Memory… is the diary that we all carry about with us.
– Oscar Wilde
We take memory for granted because we’re too busy making memories. No pun intended. In light of my dad’s passing away 14 years ago around this time, I wanted to write a tribute post on memory. In particular, I wanted to highlight the reasons that we should cherish memories, how to cherish them, and ways to improve memory.
I lost my dad to cancer when he was 47 years old. Although his life was short, he lived it more fully than anyone else I’d known. He was a child in a man’s body. Big Mike they called him but to me he was tako, an endearing term for tata (dad). I remember him full of energy, humour, thirst for knowledge, and love for his family.
Even though I haven’t known him long, I’ve known him long enough to know that he can never be replaced. I have many fond memories of dad that I cherish, such as when he taught me how to ride a brand new red bike, when we went to a video rental store together (we watched over 1000 movies!), when he took me and my sister to a circus and we took a picture with a baby monkey, when he saved me from a big wave that came crashing down on me, when he raced with me, teased me, helped with school projects, played Sorry! with me, covered my textbooks in design paper meticulously so as to keep them from withering, embraced me when I had vertigo and told me that everything will be ok, buying a bag of chips at midnight just because I craved it, buying me hot chocolate whenever he drove me to work, and later, after getting married, asking me if I’m happy.
When life is nearing the end, all we have left is memories – the things we did, the experiences we tried, and the people we met – to contemplate about. Nothing becomes as important as reliving those memories as we lie in bed waiting for the inevitable. For that reason alone, make every day count.
Visit the places you dream of, discover new places in your city, routes, get lost. You never know what fortune is waiting on the other end.
Give generously. You will never regret giving something of yours away. You are far more likely to regret not giving away anything or not giving enough.
Connect with people. Offer kindness everywhere you go, even if you are not met with kindness.
Conquer your fears. Give new experiences a try. Ever wanted to try jet skiing, sky diving, bungee jumping, or something a little less intensive like dance classes, playing an instrument, or writing? The time to start is now!
Make room for what matters. And what matters is you making memories, either by yourself or with the help of friends and family.
Don’t fall into the trap of making excuses for lack of time and money. There is always enough time if you truly love something, even if it’s 1 hour a week dedicated to your beloved activity. Or 10 minutes a day.
Don’t neglect your wishes or you will run the risk of regret.
If you are short on money, look at your budget and see what you can really do without then save that money instead for an activity or trip on your wish list.
Another reason that memory is important is that it makes us vulnerable. Contrary to popular belief, being vulnerable is a good thing. It makes us come face to face with the most raw and pure feelings within us from which we can learn a lot.

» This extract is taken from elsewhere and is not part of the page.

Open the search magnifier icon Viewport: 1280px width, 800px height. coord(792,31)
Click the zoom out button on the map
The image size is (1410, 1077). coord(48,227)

Naturally we connect all experiences with feelings. It’s in our best interest then to process memories and learn the feelings from those memories, in order to better guide us in the future when presented with similar experiences or situations.
How can memory be improved?
Well, it starts with a healthy lifestyle consisting of a well-balanced diet, regular exercise, and enough quality sleep.
You can also force your brain to learn a new skill (i.e. a new language). This collection of websites is a great starting point which offers resources based on the skill you want to learn. There are lots of good suggestions in the comments section too.
I hope I’ve given you something to think about in terms of delving on and preserving your memories, as well as making new ones. Now go on, colour your day with the wildest palette imaginable! Make life interesting for yourself and those around you, especially your kids, so that one day they too can cherish the sweet memories of their parents.
I will leave you with a quote that sums up well my intentions for this post:
Regret for the things we did can be tempered by time; it is regret for the things we did not do that is inconsolable. – Sydney J. Harris
What are some of your fondest memories and how do you keep focused on making new ones?